“Forgive and forget.” Well, maybe. We want others to do that for our offenses.. but could you punish the jerk next to me! Forgiveness: we want it for ourselves. We want something else for those who hurt us. I suggest thinking through this concept of forgiveness is key to living.
I struggle with forgiveness. I am able to say, “I forgive you.” What happens to me is that I both remember and often relive the hurt. I once left a job. It was a job a poured myself into. There was much about the situation which was abusive and flat our wrong. I say that I forgive. But here is the deal. I still get upset when I think about it. The wound is deep.
Me getting upset is maddening. I know, that while I am sitting and stewing about the situation, the person who offended me is going about their day.
Forgiveness. It’s tricky. Many of us were told to forgive and forget. We were raised to believe that somehow, forgiving someone, somehow, magically erases the offense. Can I just say right now, that is nonsense.
So what is forgiveness? Consider one example. You borrow $1,000 from the bank. You agree to pay it back, maybe even with interest. Then you don’t. You fail to repay the loan. For some unknown reason, the bank “forgives” your loan. What does that exactly mean?
It means they have given up their right to drag you into court and sue you for their money. Said another way, they have given up their right to justice. It does not mean they have “forgotten” about the lost money. In fact they have to show the world this unpaid loan on their financial reports. Your offense is not forgotten.
When we ask someone for forgiveness we are doing two things. First, we are saying we are guilty. Second, we are asking the person we offended to relinquish their right to justice.
When you ask Jesus to forgive your sins, you are saying you are guilty of the offense, and you are asking him to abandon His right to punish you.

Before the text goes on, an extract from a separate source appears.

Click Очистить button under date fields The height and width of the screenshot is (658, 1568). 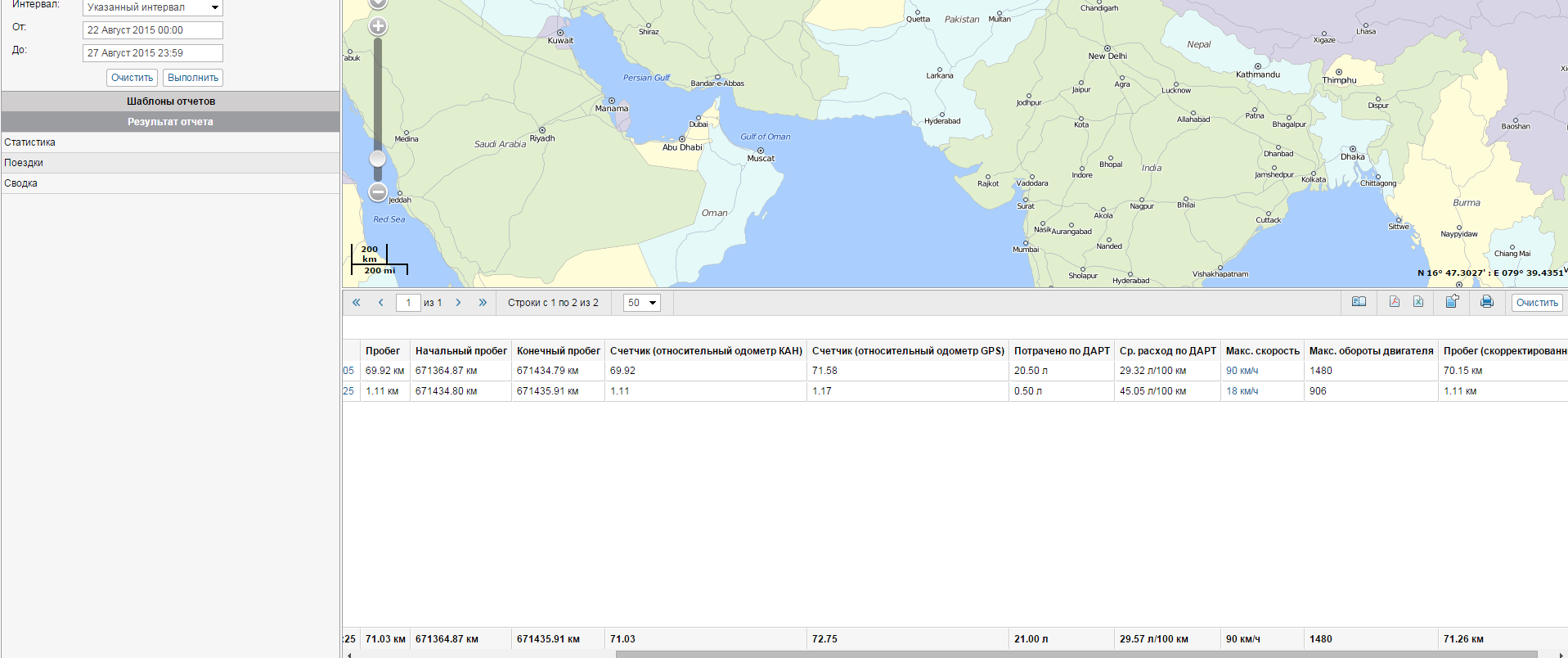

When you are forgiven, the person you offended has given up their right for the justice they truly deserve.
That is nice when we are the “offender,” but what about when we are offended? We need to keep pressing in.
"What about when we are offended?" This is not a small question. The wounds others inflict on us are deep. What is the worst thing someone has ever done to you? I am not being flip. I am thinking of some horrific things that have happened to my friends.
This is why “forgive and forget” is BS! Telling my friends to forget the terrible things that have happened to them, is like saying to them those deep wounds are not a big deal…and they are!
If God created this world. If God is both Loving and Just. If God cares about me. Then how does this Loving and Just God deal with all the garbage we humans do to each other. Especially when this loving God tells us we should forgive not once or twice, but infinitely (See Matthew 18:21-22).
We need to go to a court room to understand.
Take the image in your mind, imagine you are in a court. The person who has hurt you has plead guilty. The judge accepts the guilty plea. He has the person who has admitted, in public, that they are guilty, stand. The gavel slams and you hear the judge in a commanding voice pronounce “guilty”.
Then the oddest thing happens. The judge stands up, removes his robe, walks down and stands next to the guilty fiend who badly hurt you, he looks at you with tears, says he is sorry, and says “I will pay the price”. He then turns to the guilty person, and with the same tears says, “I will pay the price”.
The only way God can forgive an offense (be loving), while at the same time feel your pain and your need to hear Him say to you that He knows you have been deeply hurt, is for Him to bear the cost of the guilt (justice)…and that, in a nutshell is the Cross.
Upon Him was laid the sins of the world. Upon Him was laid the deepest hurts of your life. Upon him was laid Auschwitz and Columbine and, well you fill in the blank. Please do not underestimate the pain that Jesus bore on and in his body.
He did it for love. He did it so we could forgive.
We need to forgive. Not forget, but forgive. We need to wash out our wound the dirt and debris of anger, even hate, or the wound will never heal. When it does, there will be a scar. Some deeply disfigure us. Yet in these scars, with a lot of prayer and work, we will find the depth of Jesus’ love for us.